[Extrait de page]
--

Si le locataire entrant est empêché d'emménager par le refus du propriétaire ou par une autre cause, il pourra se pourvoir en référé devant le président du tribunal civil, qui statuera sur l'heure et prescrira des mesures propres à faire cesser l'obstacle mal fondé, quand la location est supérieure à 400 francs; mais, pour une location moindre, le locataire n'a que l'action ordinaire devant le tribunal d'arrondissement.

Le locataire entrant fera bien de ne pas emménager, ni recevoir les clefs des mains du locataire sortant, ni acheter ses meubles, sans avoir l'assurance que celui-ci a payé ses loyers et contributions et fait les réparations.

414. La première obligation est de garnir les lieux. de meubles, instruments ou autres objets suffisants pour répondre du loyer et des charges du bail; autrement le bailleur pourra s'opposer à son entrée. Mais cette obligation s'appliquera moins rigoureusement quand le locataire aura donné des arrhes ou payé des loyers d'avance.

Un locataire commerçant ou industriel est aussi tenu

de garnir les lieux de meubles. Mais il a la faculté de vendre et renouveler les marchandises sans que le bailleur puisse s'y opposer.

--

[Données recueillies]
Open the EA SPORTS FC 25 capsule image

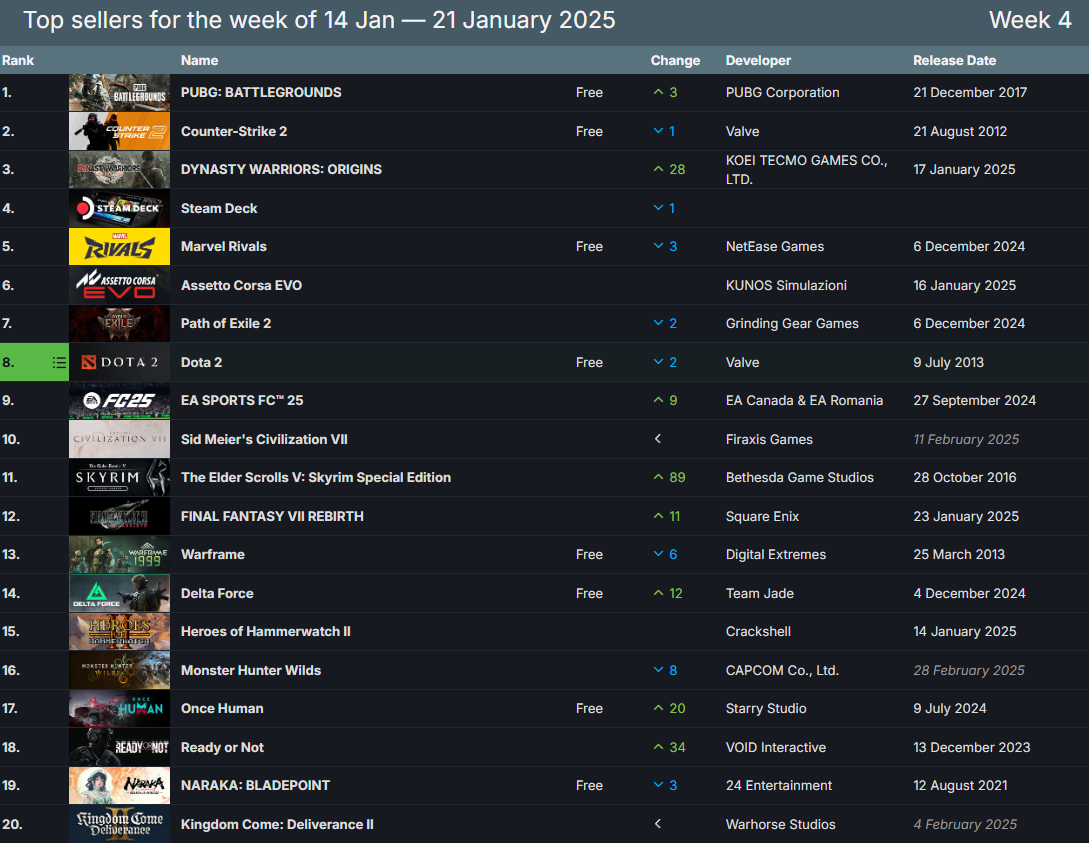tap(119, 400)
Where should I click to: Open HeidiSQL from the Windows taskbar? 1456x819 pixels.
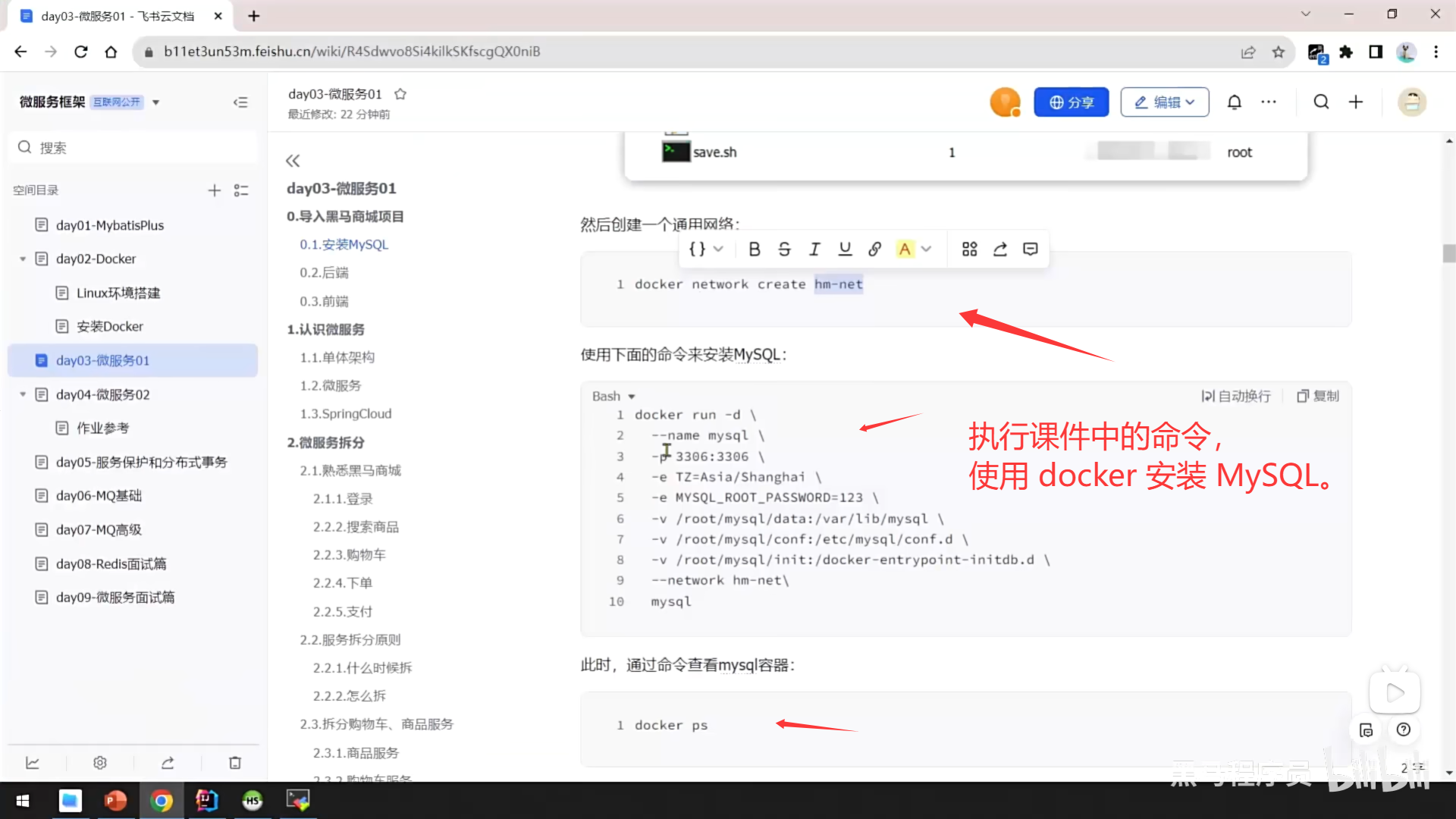click(x=253, y=801)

--

[Consignes écrites]
1. Répondez à ces questions d'après l'extrait sur les obligations du locataire :
(a) À partir de quel montant de location le locataire empêché d'emménager peut-il aller en référé devant le président du tribunal civil ?
(b) D'après le paragraphe 414, quelle est la première obligation du locataire ?
(c) Qu'est-ce qu'un locataire commerçant ou industriel peut faire sans que le bailleur puisse s'y opposer ?
2. Recopiez mot pour mot le passage de l'extrait sur les obligations du locataire qui va de « Un locataire commerçant » jusqu'à « puisse s'y opposer. » inclus.
3. Reprenez l'extrait sur les obligations du locataire là où il s'arrête, et poursuivez-le.
Ces données viennent d'une autre source que l'extrait.

[Réponses par consigne]
1.
(a) Quand la location est supérieure à 400 francs.
(b) Garnir les lieux de meubles, instruments ou autres objets suffisants pour répondre du loyer et des charges du bail.
(c) Vendre et renouveler les marchandises.

2.
Un locataire commerçant ou industriel est aussi tenu

de garnir les lieux de meubles. Mais il a la faculté de vendre et renouveler les marchandises sans que le bailleur puisse s'y opposer.

3.
Le bailleur a un privilège, c'est-à-dire un droit de préférence pour les loyers, fermages, réparations et autres charges de la location, sur tout ce qui garnit les lieux loués, meubles, marchandises, instruments et récoltes'. Les objets empruntés ou loués, par exemple un piano, sont aussi le gage privilégié du bailleur de l'immeuble, à moins qu'il n'ait été prévenu du prêt par une signification faite avant l'introduction de ces objets dans les lieux, ou bien qu'il en ait eu connaissance d'une autre manière.

A défaut de payement, ce privilège s'exerce au moyen de la saisie-gagerie suivie de la vente du mobilier. Il suffira même de former une saisie-arrêt sur le prix des meubles qui auraient été saisis et vendus par un autre créancier 2.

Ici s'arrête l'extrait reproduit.